Helmholtz Doctoral Award for KIT Computer Scientist
The extraction of information from large amounts of data, so-called data mining, is of great importance in today's society: for example, finding suitable therapies for new diseases, crime prevention or increasing the efficiency of industrial production processes. It involves analyzing huge amounts of data and identifying patterns such as anomalies.
However, data mining is becoming increasingly complex because data is often multidimensional, meaning it has many attributes and continuously arrives in a streaming fashion.

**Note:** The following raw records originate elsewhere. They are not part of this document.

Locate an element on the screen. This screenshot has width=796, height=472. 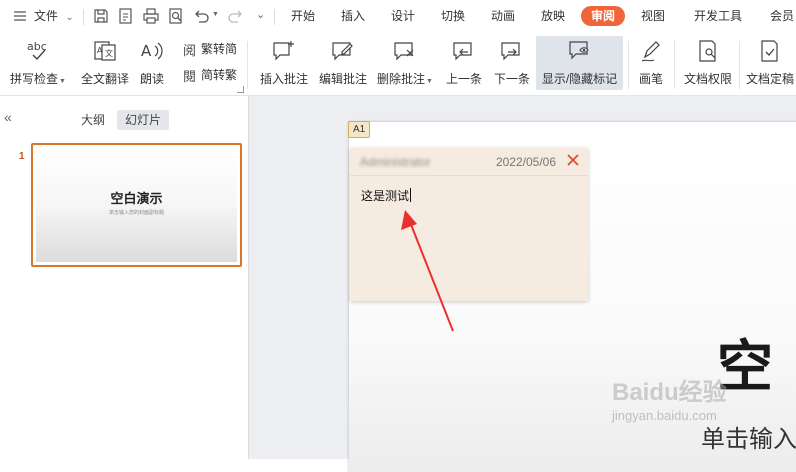
tab-transition: 切换 is located at coordinates (453, 16).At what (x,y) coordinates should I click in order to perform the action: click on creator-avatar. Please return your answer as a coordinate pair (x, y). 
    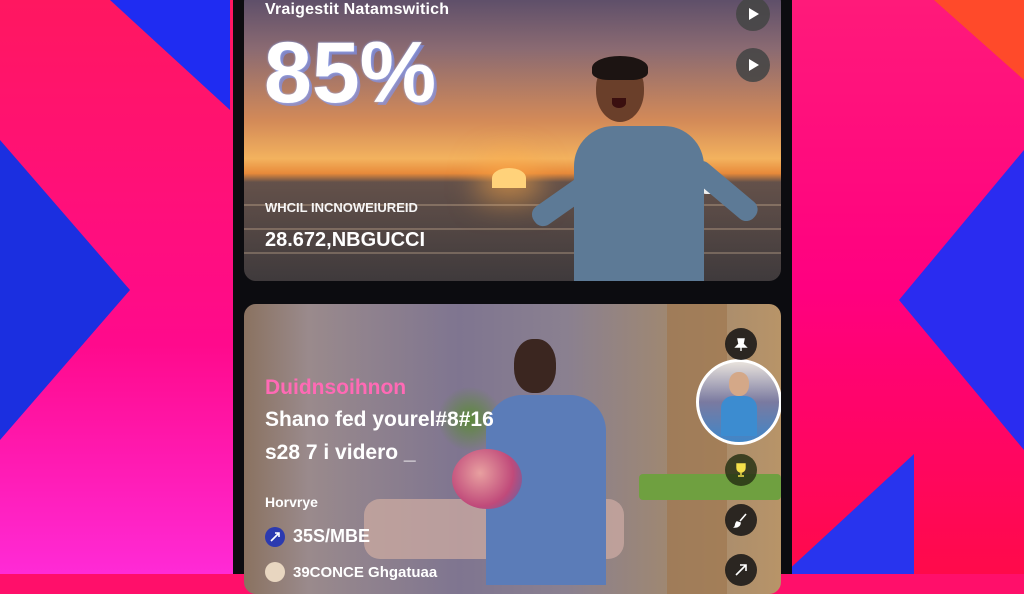
    Looking at the image, I should click on (738, 402).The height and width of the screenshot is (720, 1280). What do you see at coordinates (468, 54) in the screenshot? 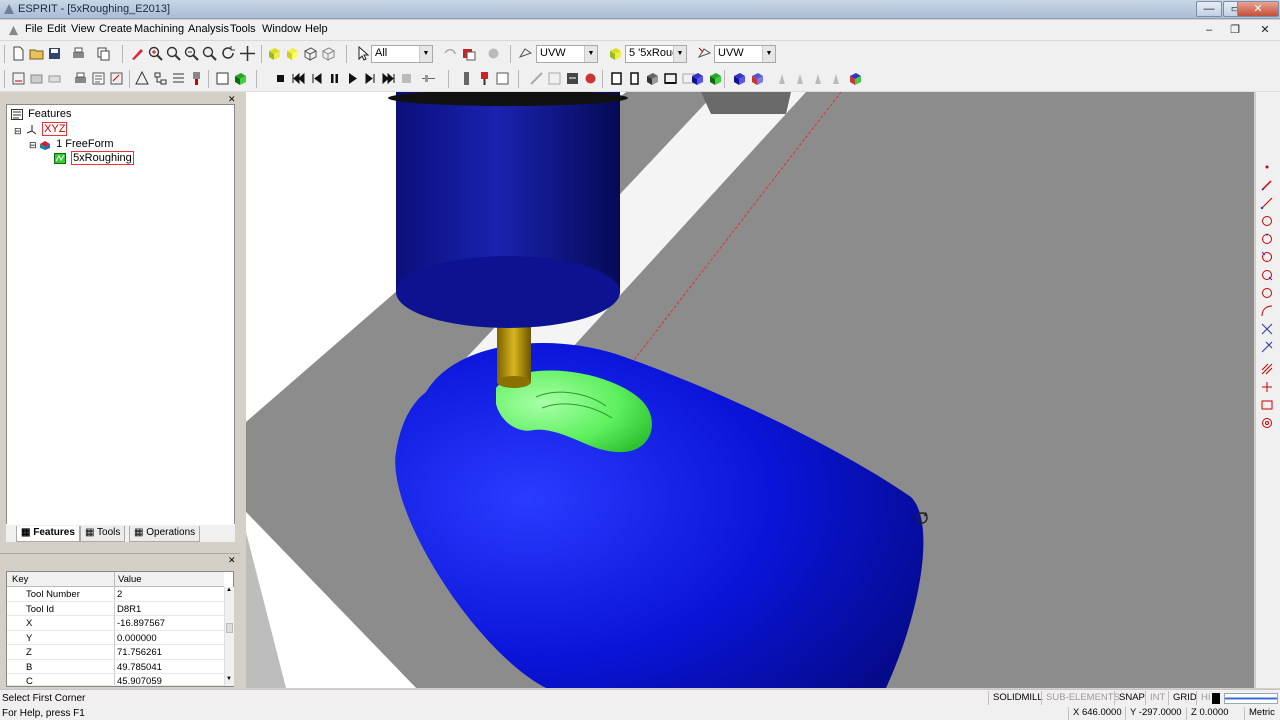
I see `layer-icon` at bounding box center [468, 54]. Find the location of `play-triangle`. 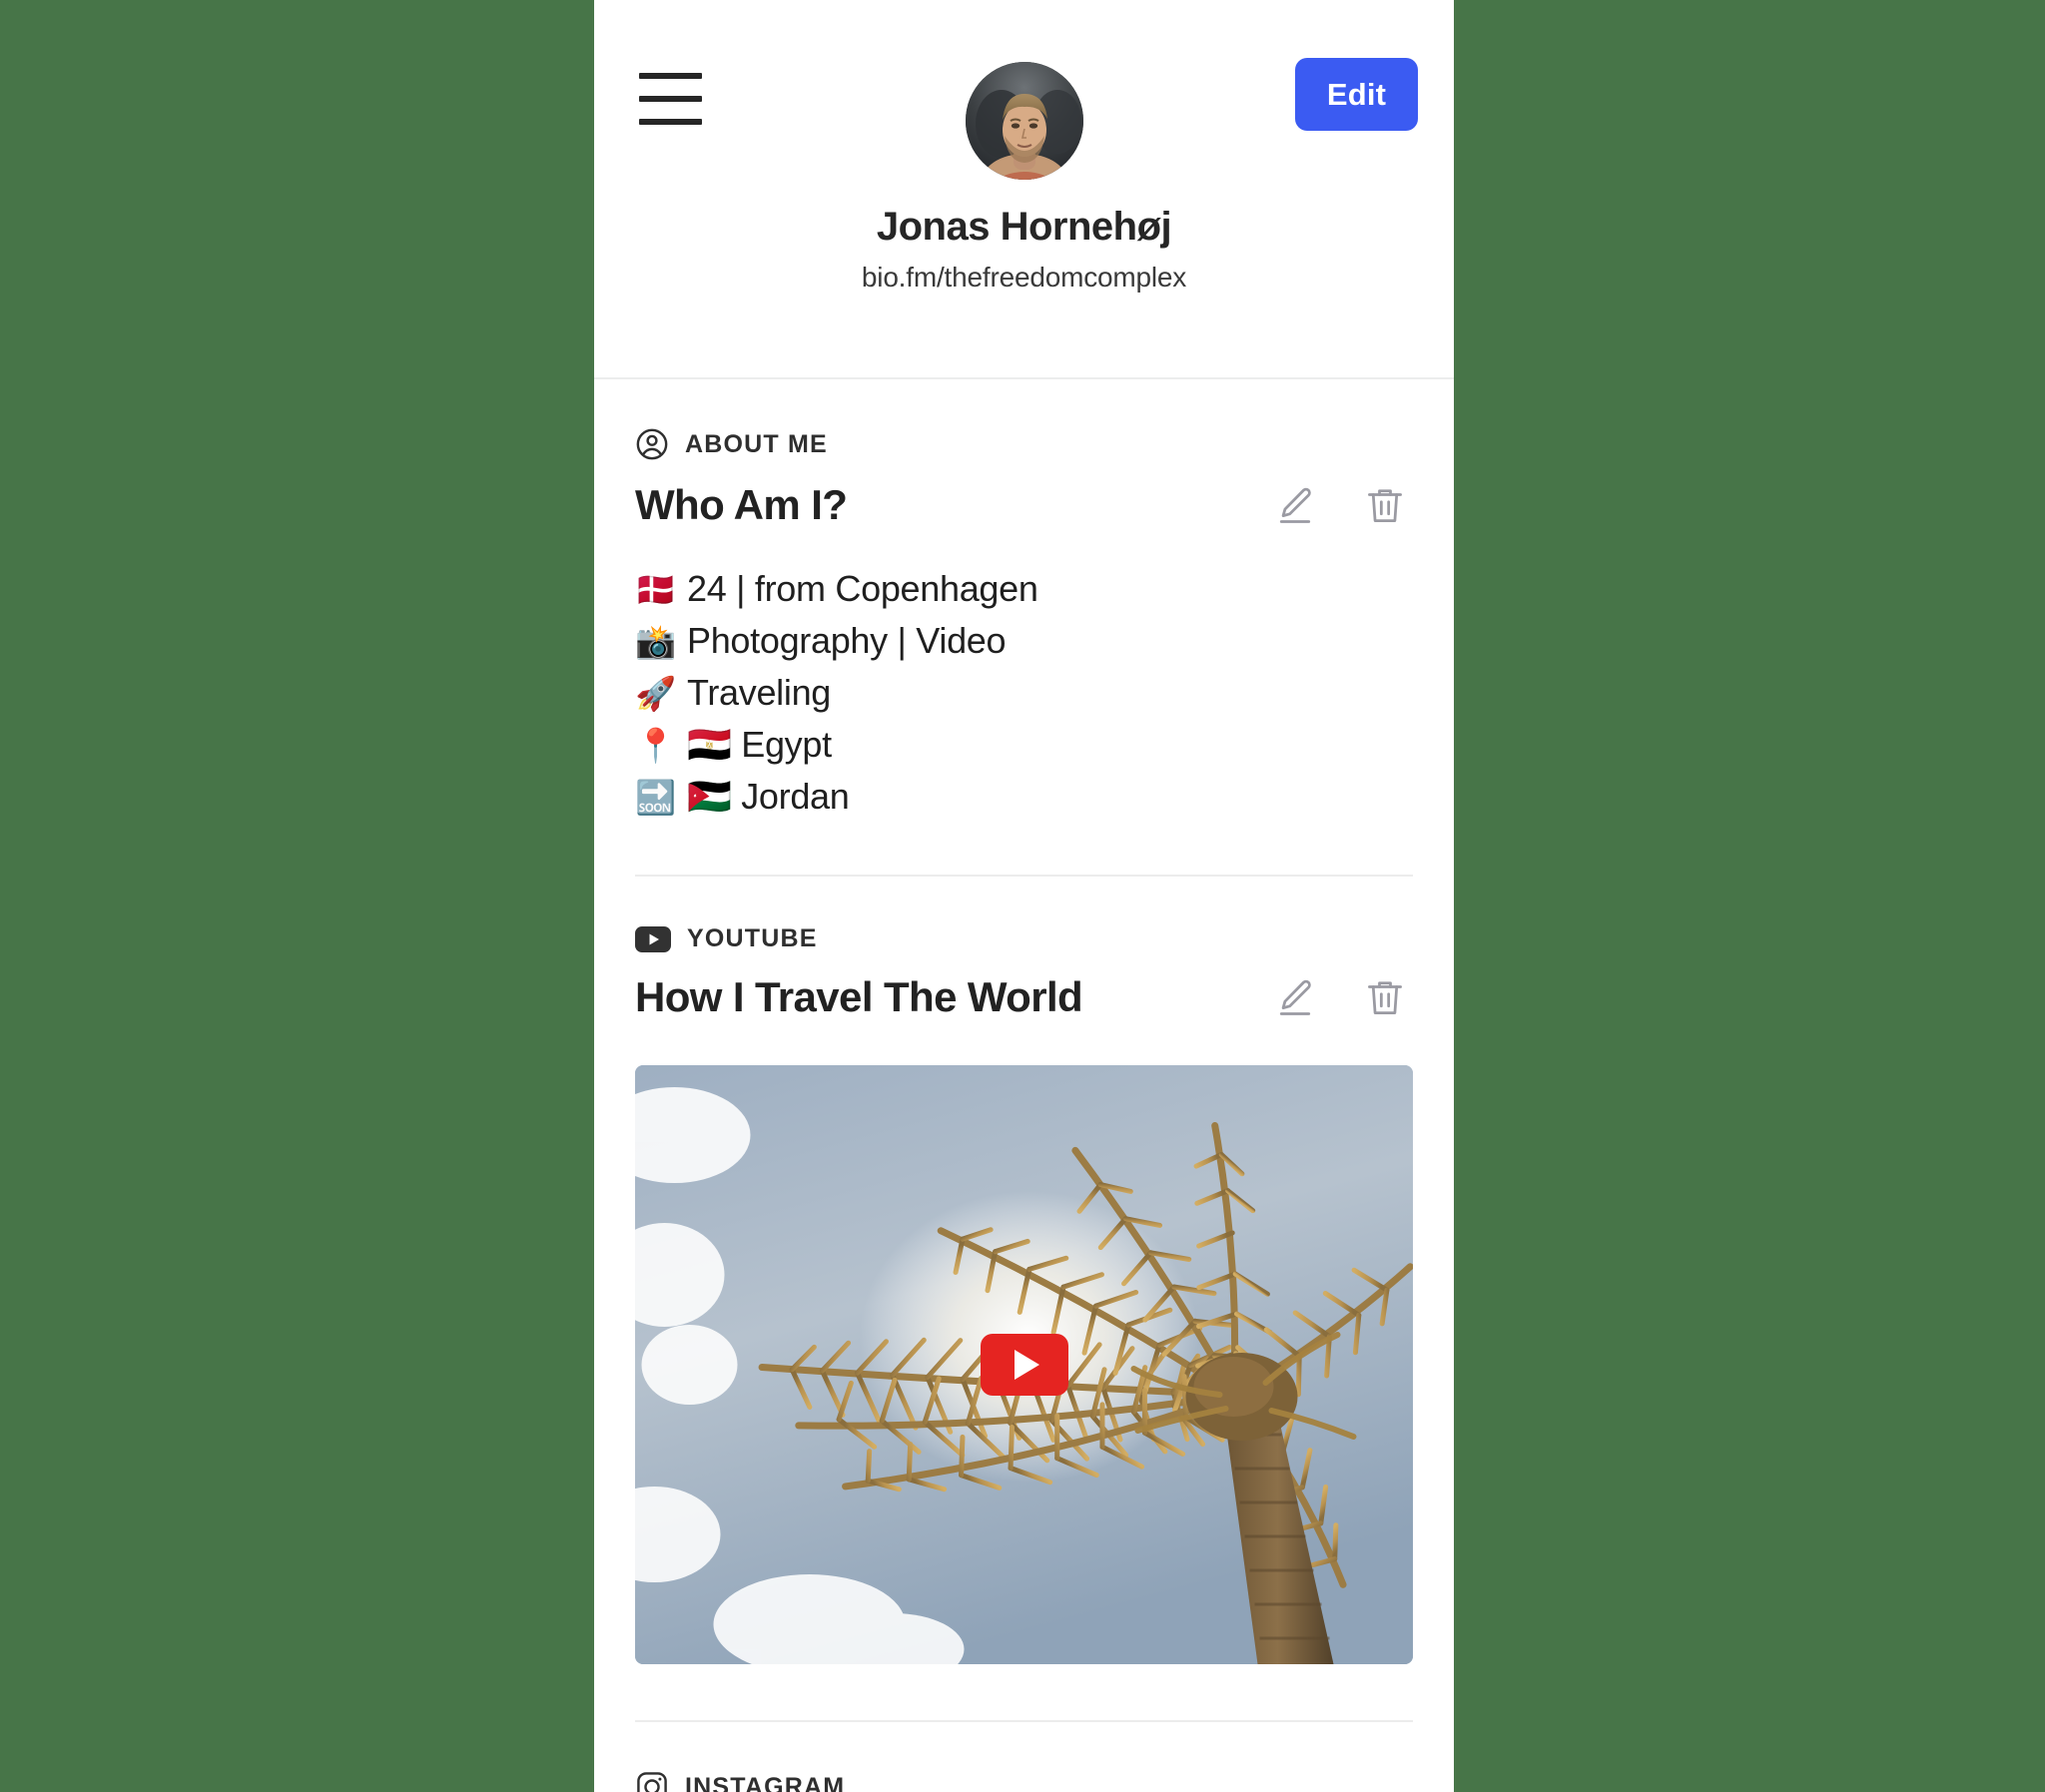

play-triangle is located at coordinates (1026, 1365).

These factors make statistical analysis of data increasingly unstable and less reliable. Moreover, insights are required in real-time.
With his PhD thesis "Estimating Dependency, Monitoring and Knowledge Discovery in High-Dimensional Data Streams", Edouard Fouché provides novel approaches for improving the extraction of information from multidimensional data streams. He has now received an award from the Helmholtz Association for this work.
Edouard Fouché 08:50' (Video: Helmholtz Association)
In his work, the data scientist first establishes a new method (Monte Carlo Dependency Estimation) that helps estimating the dependencies in huge streams of data. In a next step, Fouché develops two new algorithms that can efficiently monitor and verify statistics (Scaling Multi-Armed Bandit) and reliably identify patterns and deviations (Streaming Greedy Maximum Random Deviation). These new tools for knowledge discovery in high-dimensional data streams help in practice in a wide range of applications in industry, for example, to detect faults or to perform predictive maintenance.
Edouard Fouché completed his PhD at KIT from 2016-2020 in the DFG Research Training Group (GRK) 2153 "Energy State Data - Informatics Methods for Acquisition, Analysis, and Use." The GRK offers PhD students from different disciplines the opportunity to conduct interdisciplinary research on concepts for the sustainable use of energy. In addition to assistance in research aspects, the program includes a broad qualification curriculum with further training, coaching, support and networking among themselves and with experts in Germany and abroad.
Since completing his doctorate (Dr.-Ing.), Edouard Fouché has been working as a post-doctoral researcher in the Data Science research area of Prof. Klemens Böhm's Information Management Systems group. Previously, he studied computer science in Paris and Karlsruhe.
The Helmholtz Association awards an annual prize for outstanding doctoral theses in six Helmholtz research fields. The aim is to provide targeted support for talented young scientists at an early stage and to attract them to research in the long term.